**TASK DIRECTIONS**
Output only the span of lines that begins at the line containing "[Instagram] (203, 606)" and ends at the last line of the data, both included, exactly as they appear.

━━ DATA UNDER STUDY

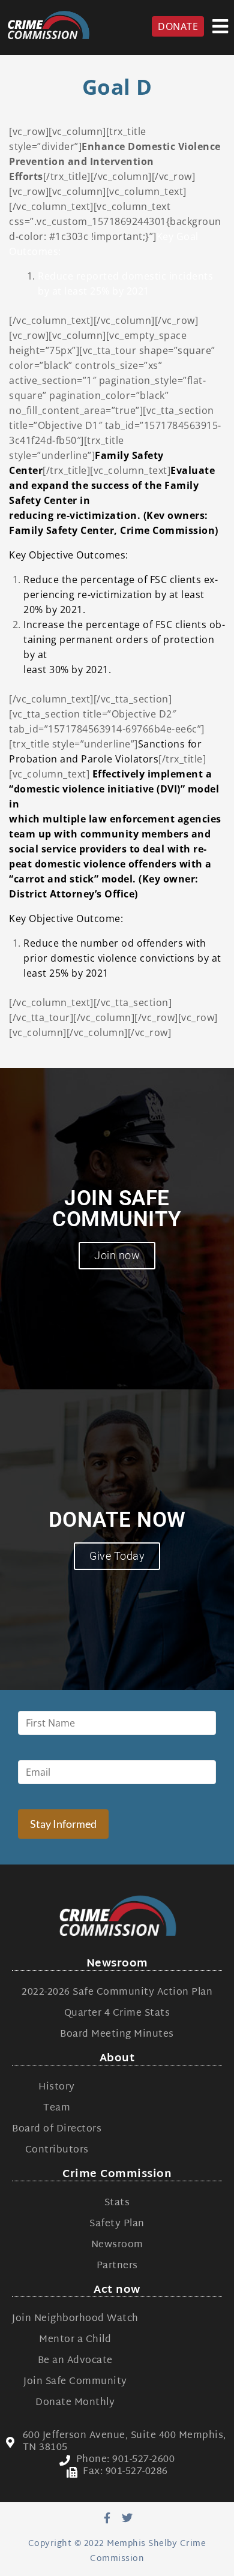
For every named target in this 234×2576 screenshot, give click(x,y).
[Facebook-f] (106, 2517)
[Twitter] (127, 2517)
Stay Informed (63, 1823)
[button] (220, 26)
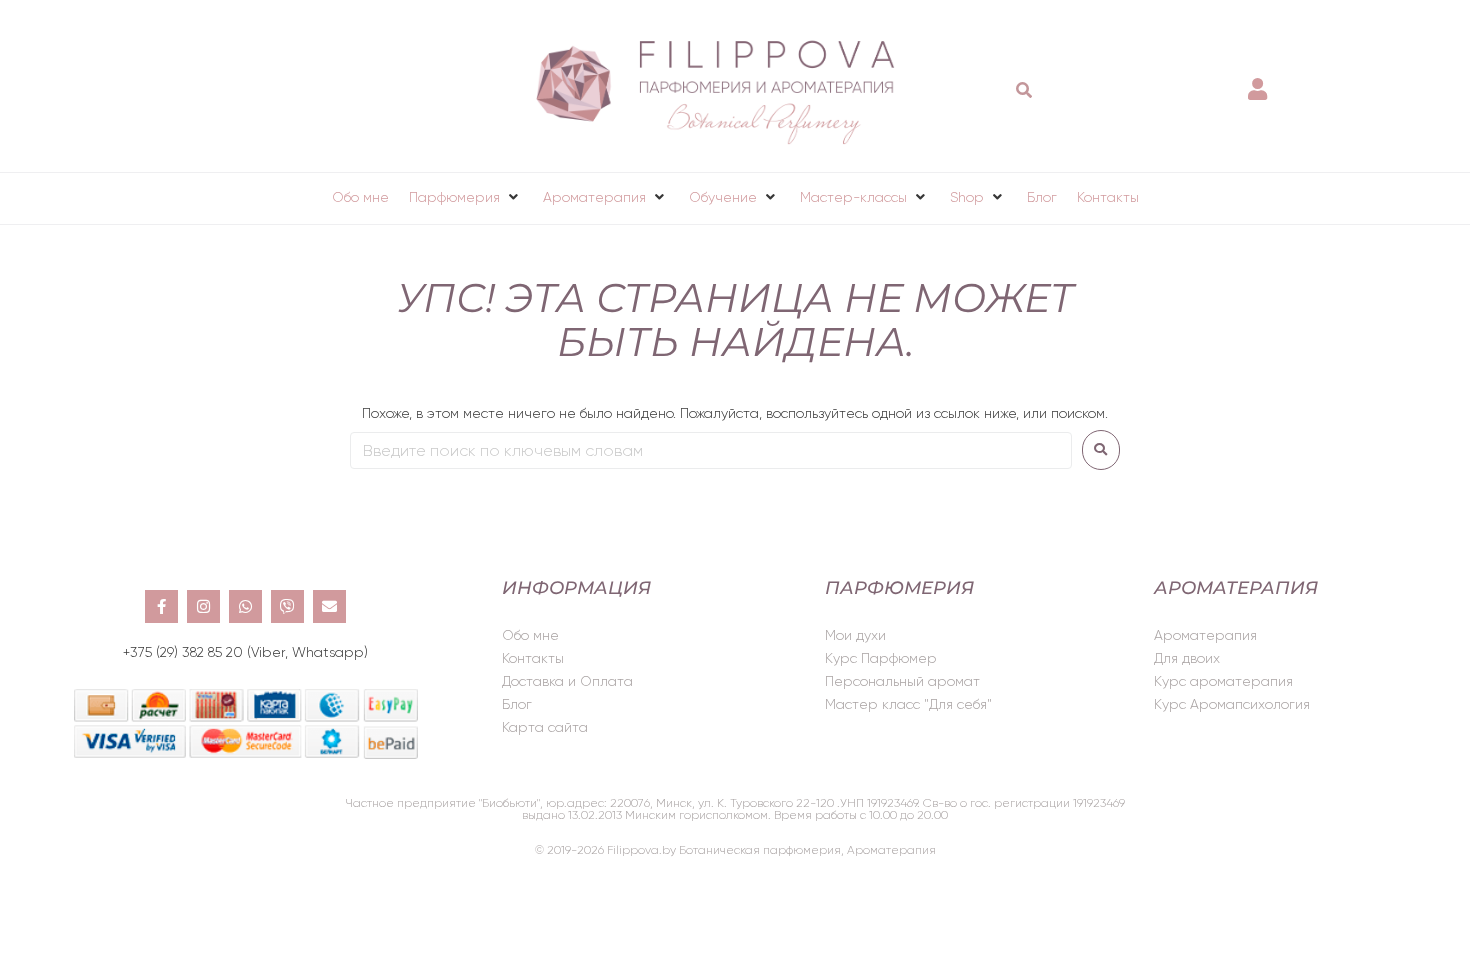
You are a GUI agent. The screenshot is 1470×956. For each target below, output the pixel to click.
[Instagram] (203, 606)
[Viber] (287, 606)
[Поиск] (1024, 90)
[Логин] (1260, 79)
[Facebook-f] (161, 606)
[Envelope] (329, 606)
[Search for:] (711, 450)
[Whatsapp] (245, 606)
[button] (466, 197)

━━━━

**RESPONSE AREA**
[Instagram] (203, 606)
[Viber] (287, 606)
[Поиск] (1024, 90)
[Логин] (1260, 79)
[Facebook-f] (161, 606)
[Envelope] (329, 606)
[Search for:] (711, 450)
[Whatsapp] (245, 606)
[button] (466, 197)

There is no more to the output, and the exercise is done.